Mark 5:1-10 (NIV):  They went across the lake to the region of the Gerasenes.  When Jesus got out of the boat, a man with an evil spirit came from the tombs to meet him.  This man lived in the tombs, and no one could bind him any more, not even with a chain.  For he had often been chained hand and foot, but he tore the chains apart and broke the irons on his feet. No one was strong enough to subdue him.  Night and day among the tombs and in the hills he would cry out and cut himself with stones.
When he saw Jesus from a distance, he ran and fell on his knees in front of him.  He shouted at the top of his voice, “What do you want with me, Jesus, Son of the Most High God?
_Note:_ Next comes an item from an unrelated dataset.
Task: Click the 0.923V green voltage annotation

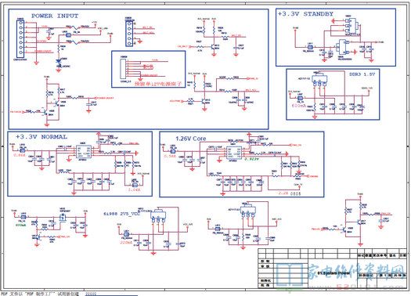Action: tap(251, 159)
Swear to God that you won’t torture me!”  For Jesus had said to him, “Come out of this man, you evil spirit!”
Then Jesus asked him, “What is your name?”
“My name is Legion,” he replied, “for we are many.”  And he begged Jesus again and again not to send them out of the area.

The disciples had seen several people who were possessed by demons as they had traveled with Jesus.  Often, until something triggered an “attack,” they looked and acted like normal people.  Some looked ill, but they usually looked and acted like a normal ill person.  But this man was something entirely different.  He looked more like an animal than a human being.  He had been living among the tombs for quite a while, miserable and driven from all human companionship.  He had cuts all over his body in various stages of healing and infection.  And he was filthy.

This man, filled with many demons (a legion was a Roman army unit composed of 3,000 to 6,000 men), was practically torn in two when Jesus walked ashore.  The mass of demons wanted nothing more than to flee as fast as they could from His presence, but the human part of the man was drawn so powerfully to Jesus that he ran as fast as he could right up to Him, and fell at His feet.

The disciples weren’t sure what to do.  Some of them wanted to run back to the boat when they saw this wild thing racing toward them shrieking.  But Jesus just stood and waited while the man approached.  They were positively stunned when this creature cried out at the top of his lungs, “What do you want with me, Jesus, Son of the Most High God?”  How did this man know who Jesus was?  And “Son of the Most High God”?  They hadn’t heard Jesus called that before!

But Jesus was firmly focused on the business at hand.  He ordered the demons within the man to come out of him.  That was when the man shouted, “Swear to God that you won’t torture me!”  And when Jesus asked the demon his name, he screamed out, “My name is Legion, for we are many.”

In those days, like today, a single demon was enough to freak out anybody.  And here was a man apparently inhabited by thousands of them!  But Jesus wasn’t in the least intimidated.  The demons had hit the nail on the head:  Jesus was no ordinary man who was going to run away from them; He really was the Son of the Most High God.  And the demons weren’t even willing to put up a fight.  Even though the numerical odds seemed strongly in their favor, the real power was all on Jesus’ side.  They knew Who He was, and they knew that He could easily send them all reeling into the Abyss (Luke 8:31) to be imprisoned forever.  Instead of one man running from thousands of demons, thousands of demons were reduced to pitiful groveling at the feet of this one man, begging for their very existence.

No one who belongs to God, no one in whom His Holy Spirit dwells, should ever be afraid of a demon – even thousands of them.  When we receive Jesus as our Lord and Savior, the same presence that was in Jesus comes to reside in us.  The Bible tells us over and over again that the apostles exercised the same power over the demons that they encountered every time they met one (e.g., Acts 16:16-18).  There was no fear, no struggle, no ceremonies.  A simple command, and the demon instantly fled from them.  That is what God’s presence in each of us can do!

Father, it is amazing to realize that when we receive Jesus as our Lord and Savior, it is more than just believing in a creed, or subscribing to a religion.  When we turn to You in faith for salvation, Your Holy Spirit actually takes up residence in our hearts, purifying us, empowering us, and transforming us into Your people.  It was not Peter’s size or Paul’s personality that sent the demons scurrying, but Your presence in their lives; the same power that You bring to us when we turn to You.  Thank You, Lord.